Recomendações e encaminhamentos
Para Paiva, o que ficou claro ao fim da missão é que tanto o Estado e a administração penitenciária, quanto a empresa Norte Energia, empreendedora de Belo Monte, devem ser responsabilizadas pela situação de violência que atinge as populações mais vulneráveis da região.
Nesse
sentido, o relatório traz 16 recomendações para as diversas instancias
competentes, como:
– Investigação do massacre, dos crimes e assassinatos cometidos sob a tutela do
Estado, além da responsabilização dos envolvidos
– Reparação (material e moral) para as famílias dos presos mortos.
– Diagnóstico socioeconômico dos impactos da UHE de Belo Monte para revisão de
danos morais, ambientais e econômicos do empreendimento na região, com previsão
de readequações de políticas, medidas indenizatórias e assistência social às
comunidades atingidas.
– Diagnóstico do processo de encarceramento, com estudo qualificado sobre a
qualidade do trabalho de operadores de segurança e justiça para avaliação e
monitoramento de processos geradores de violações de direito que culminam na
lotação de unidades prisionais.
– Criação de programas de apoio, assistência social e psicológica para famílias
de pessoas presas em situação de vulnerabilidade, com enfoque no suporte
material e subjetivo a mulheres, crianças e jovens.

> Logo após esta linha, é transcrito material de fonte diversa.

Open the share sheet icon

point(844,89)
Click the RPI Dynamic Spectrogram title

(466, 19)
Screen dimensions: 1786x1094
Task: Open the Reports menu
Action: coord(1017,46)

Sobre os encaminhamentos práticos do relatório, a advogada Melisanda Trentin, membro da coordenação executiva da Plataforma, explica que o documento será encaminhado oficialmente a várias instancias.

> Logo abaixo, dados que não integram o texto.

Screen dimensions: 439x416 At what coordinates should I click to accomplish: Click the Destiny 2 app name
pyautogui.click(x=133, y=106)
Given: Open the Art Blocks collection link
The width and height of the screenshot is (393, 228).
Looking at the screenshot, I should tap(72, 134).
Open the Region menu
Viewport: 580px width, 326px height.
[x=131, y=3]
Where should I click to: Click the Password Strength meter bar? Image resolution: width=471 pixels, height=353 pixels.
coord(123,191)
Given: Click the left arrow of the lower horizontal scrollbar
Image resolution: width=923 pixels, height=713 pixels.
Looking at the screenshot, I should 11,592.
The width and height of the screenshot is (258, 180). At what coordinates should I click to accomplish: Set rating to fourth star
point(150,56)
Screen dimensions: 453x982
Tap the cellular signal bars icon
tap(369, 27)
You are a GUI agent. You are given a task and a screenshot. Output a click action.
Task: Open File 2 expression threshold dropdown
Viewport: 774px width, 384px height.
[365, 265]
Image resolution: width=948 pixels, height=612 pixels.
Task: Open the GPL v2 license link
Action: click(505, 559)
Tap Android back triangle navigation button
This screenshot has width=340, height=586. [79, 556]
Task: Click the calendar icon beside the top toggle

“Geralmente, após a conclusão dos relatórios, fazemos um lançamento local e um nacional, mas com a pandemia do Covid 19 optamos por fazer um debate virtual no dia 8 de abril. Esta semana, oficiamos as instituições locais que foram entrevistadas durante a missão: os Ministérios Públicos, as Defensorias, OAB, a diretoria do presídio, todos para os quais direcionamos as recomendações do relatório, e de quem estamos exigindo a tomada de providencias. Isso está sendo feito esta semana. Mas também vamos oficiar instituições nacionais, como o Conselho Nacional de Direitos Humanos. O terceiro passo é internacionalizar o relatório, que será traduzido e enviado as relatorias oficiais da ONU, bem como à Comissão Interamericana de Direitos Humanos”, explica Trentin.
Outo objetivo, prossegue, é que os movimentos sociais tenham no relatório um instrumento de pressão em suas lutas por direitos. “É um roteiro para a exigibilidade de direitos”.